Neighbors for Smart Rail v. Exposition Metro Line Construction Authority, supra.

  • (Plurality opinion) The failure to use existing conditions baseline not prejudicial. POET. LLC v. California Air Resources Board, supra.
  • Although the court voided the defective approval (the EIR), the court was not required to likewise void the operation of the Low Carbon Fuel Standards.
  • Allowing the Low Carbon Fuel Standards to remain in effect would not prejudice the consideration or implementation of mitigation measures or alternatives.

May v. City of Milpitas (2013) 217 Cal.App.4th 1307

  • Government Code exemption for projects consistent with specific plans has special 30 day statute of limitations running from project approval.

Save the Plastic Bag Coalition v.
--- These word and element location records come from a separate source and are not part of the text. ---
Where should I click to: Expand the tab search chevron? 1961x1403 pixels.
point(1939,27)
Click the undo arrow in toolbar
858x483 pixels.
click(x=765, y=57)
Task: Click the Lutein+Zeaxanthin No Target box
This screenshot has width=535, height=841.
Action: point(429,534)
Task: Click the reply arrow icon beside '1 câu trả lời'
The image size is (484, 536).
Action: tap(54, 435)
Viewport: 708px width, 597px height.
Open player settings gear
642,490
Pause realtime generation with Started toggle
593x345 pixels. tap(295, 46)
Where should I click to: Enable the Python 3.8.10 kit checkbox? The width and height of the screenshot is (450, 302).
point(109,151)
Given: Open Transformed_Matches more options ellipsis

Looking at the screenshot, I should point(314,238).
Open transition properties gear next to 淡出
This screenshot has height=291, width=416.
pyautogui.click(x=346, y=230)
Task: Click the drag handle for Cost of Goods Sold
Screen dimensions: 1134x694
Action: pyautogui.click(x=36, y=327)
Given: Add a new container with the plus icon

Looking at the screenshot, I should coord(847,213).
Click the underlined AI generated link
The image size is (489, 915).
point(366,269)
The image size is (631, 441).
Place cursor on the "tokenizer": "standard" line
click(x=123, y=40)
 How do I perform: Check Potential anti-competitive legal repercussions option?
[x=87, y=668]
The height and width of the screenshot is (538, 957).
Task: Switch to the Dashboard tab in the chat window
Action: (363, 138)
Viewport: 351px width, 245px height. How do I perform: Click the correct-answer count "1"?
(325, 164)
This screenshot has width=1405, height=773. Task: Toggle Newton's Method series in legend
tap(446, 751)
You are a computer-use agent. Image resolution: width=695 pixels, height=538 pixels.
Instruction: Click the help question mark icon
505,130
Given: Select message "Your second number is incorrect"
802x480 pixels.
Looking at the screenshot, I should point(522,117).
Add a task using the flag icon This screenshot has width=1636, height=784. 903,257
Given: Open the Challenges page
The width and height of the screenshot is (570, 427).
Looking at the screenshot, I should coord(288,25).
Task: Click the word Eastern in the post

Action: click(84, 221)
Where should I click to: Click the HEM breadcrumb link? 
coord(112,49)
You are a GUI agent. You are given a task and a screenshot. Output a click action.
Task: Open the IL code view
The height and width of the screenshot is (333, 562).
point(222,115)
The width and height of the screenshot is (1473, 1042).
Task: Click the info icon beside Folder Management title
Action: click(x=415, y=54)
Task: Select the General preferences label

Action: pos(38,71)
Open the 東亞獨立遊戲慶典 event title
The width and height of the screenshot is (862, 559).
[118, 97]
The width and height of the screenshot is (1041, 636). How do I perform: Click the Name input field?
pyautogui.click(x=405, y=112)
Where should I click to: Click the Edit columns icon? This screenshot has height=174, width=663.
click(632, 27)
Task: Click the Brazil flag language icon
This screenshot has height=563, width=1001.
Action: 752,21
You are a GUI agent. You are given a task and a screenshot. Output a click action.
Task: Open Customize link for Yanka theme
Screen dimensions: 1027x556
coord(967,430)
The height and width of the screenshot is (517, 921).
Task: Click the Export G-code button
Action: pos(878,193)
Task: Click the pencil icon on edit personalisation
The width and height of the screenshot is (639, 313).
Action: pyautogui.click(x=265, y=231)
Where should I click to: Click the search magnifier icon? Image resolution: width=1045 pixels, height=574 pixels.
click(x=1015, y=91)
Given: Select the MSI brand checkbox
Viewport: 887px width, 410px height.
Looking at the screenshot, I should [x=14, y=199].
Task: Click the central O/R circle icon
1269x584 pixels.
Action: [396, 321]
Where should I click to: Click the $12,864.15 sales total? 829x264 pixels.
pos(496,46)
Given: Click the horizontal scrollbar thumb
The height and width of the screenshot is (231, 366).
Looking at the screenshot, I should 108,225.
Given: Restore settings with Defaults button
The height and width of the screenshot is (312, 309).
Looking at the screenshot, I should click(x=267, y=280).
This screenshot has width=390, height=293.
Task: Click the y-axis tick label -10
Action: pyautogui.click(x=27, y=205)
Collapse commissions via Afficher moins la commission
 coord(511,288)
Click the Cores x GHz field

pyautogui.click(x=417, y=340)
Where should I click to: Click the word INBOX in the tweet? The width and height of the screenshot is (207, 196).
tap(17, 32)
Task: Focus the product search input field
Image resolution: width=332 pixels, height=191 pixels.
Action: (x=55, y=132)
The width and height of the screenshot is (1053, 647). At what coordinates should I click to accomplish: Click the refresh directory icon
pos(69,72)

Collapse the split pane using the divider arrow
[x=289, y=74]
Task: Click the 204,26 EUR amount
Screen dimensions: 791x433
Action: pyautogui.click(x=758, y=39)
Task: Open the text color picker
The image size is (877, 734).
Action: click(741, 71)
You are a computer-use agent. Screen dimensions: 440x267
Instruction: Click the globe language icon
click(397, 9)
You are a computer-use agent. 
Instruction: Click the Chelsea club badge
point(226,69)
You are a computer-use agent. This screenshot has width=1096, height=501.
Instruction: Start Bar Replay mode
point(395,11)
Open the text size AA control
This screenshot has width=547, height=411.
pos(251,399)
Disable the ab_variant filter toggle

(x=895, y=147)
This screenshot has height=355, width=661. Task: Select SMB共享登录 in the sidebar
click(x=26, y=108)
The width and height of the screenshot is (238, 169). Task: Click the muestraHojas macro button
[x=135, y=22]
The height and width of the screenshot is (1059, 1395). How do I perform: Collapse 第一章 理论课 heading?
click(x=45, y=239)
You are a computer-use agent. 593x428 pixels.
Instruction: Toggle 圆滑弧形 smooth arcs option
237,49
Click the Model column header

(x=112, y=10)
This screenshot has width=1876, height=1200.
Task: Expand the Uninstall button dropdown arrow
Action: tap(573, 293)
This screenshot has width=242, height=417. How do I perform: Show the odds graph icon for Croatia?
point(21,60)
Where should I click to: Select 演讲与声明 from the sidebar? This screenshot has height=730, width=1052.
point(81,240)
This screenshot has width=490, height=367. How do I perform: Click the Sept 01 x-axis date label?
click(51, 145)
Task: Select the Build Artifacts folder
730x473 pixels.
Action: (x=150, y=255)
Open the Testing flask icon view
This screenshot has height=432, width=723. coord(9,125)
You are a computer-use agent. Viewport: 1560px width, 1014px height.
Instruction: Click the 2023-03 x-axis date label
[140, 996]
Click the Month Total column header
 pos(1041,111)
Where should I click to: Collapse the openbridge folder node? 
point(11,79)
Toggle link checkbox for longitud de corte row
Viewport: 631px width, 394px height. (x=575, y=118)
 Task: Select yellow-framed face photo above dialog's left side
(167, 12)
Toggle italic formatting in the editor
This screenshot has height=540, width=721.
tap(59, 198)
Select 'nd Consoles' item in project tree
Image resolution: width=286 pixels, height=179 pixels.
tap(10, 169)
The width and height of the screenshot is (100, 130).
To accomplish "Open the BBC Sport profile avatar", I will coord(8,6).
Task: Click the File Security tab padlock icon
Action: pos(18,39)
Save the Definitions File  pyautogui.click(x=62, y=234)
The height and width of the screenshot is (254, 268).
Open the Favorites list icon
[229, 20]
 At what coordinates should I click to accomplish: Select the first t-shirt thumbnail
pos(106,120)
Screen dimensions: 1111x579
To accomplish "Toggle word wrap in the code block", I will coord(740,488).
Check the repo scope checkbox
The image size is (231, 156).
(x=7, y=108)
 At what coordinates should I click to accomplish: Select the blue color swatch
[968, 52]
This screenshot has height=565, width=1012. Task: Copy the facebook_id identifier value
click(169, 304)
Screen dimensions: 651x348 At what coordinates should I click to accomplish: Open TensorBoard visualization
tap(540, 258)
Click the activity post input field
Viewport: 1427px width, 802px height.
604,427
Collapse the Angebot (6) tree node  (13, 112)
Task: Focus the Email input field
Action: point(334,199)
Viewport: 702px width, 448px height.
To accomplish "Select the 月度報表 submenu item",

County of Marin (2013) 218 Cal.App.4th 209

  • Because the County failed to identify the basis for the categorical exemption claimed until the day of the public hearing, such belated notice was not adequate notice to the public triggering the requirement to exhaust administrative remedies.

Comunidad en Accion v. Los Angeles City Council (2013) 219 Cal.App.4th 1116

  • Community organization’s counsel’s calendaring error and resulting failure to file a request for a hearing on a CEQA petition until one week after the deadline constituted excusable neglect, and thus required relief from dismissal, where the one week delay in requesting a hearing was an isolated mistake in an otherwise vigorous and thorough presentation of the organization’s claims.

California Clean Energy Committee v. City of San Jose, supra.

  • Objector’s renewed one-page letter to the city planning commission after the commission’s purported “certification” of a final EIR adequately exhausted objector’s administrative remedies for its challenge to city’s certification and approval where no administrative appeal was available and the planning commission’s purported certification violated CEQA.